• What is being asked
When the word "Open" shows up in a line of the data below, copy that whole line.

[Start of section]

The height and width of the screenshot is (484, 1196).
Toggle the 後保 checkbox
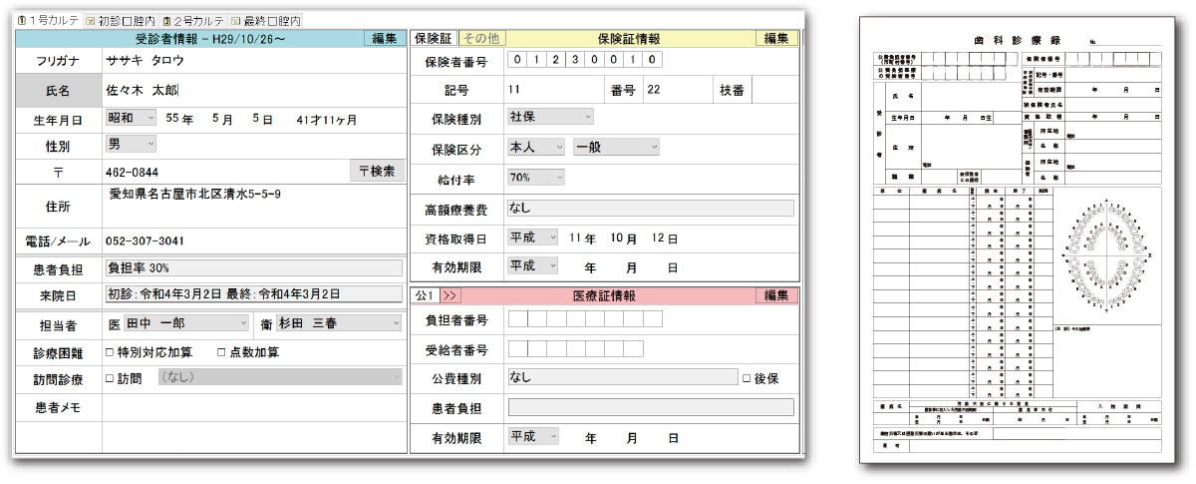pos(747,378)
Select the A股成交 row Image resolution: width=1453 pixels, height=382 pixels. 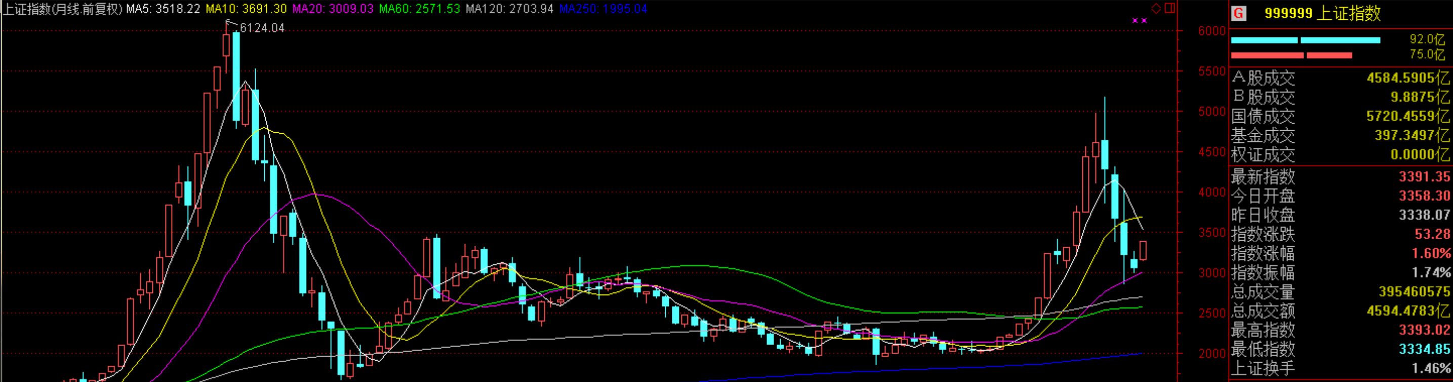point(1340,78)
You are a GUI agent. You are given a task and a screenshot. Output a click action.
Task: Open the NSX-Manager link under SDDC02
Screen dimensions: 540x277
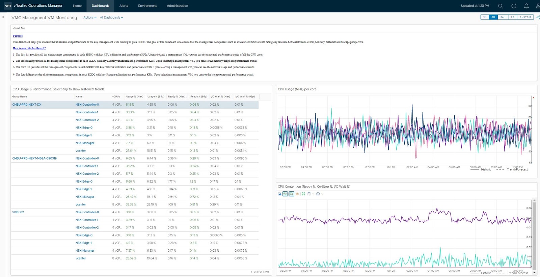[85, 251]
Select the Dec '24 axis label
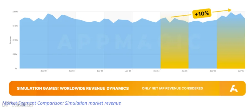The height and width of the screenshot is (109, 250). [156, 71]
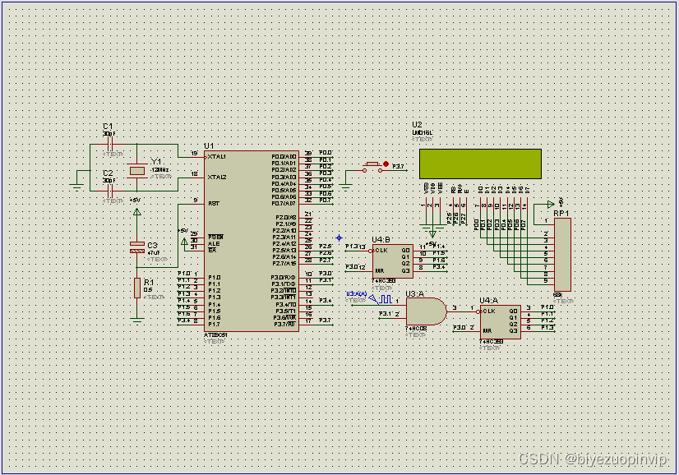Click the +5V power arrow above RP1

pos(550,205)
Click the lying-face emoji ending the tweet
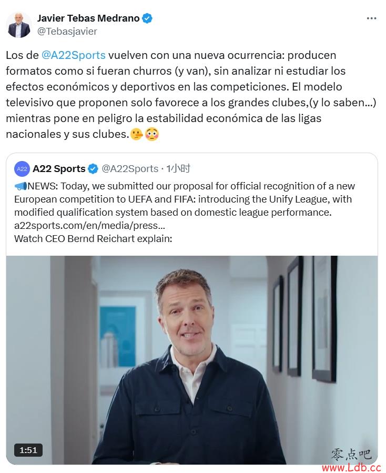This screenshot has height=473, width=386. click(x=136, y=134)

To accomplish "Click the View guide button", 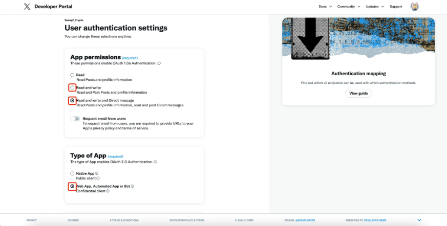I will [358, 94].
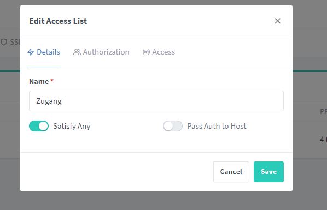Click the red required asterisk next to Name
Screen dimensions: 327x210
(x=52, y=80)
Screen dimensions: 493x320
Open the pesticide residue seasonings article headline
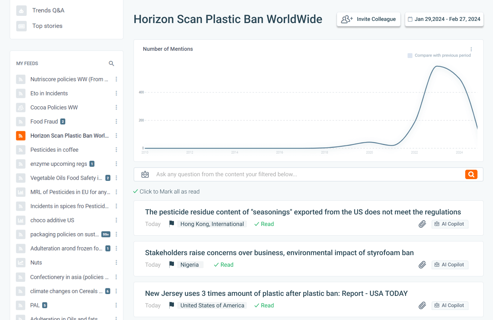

[End of section]

• Written response
Task: Open the NSX-Manager link under SDDC02
Open the pesticide residue seasonings article headline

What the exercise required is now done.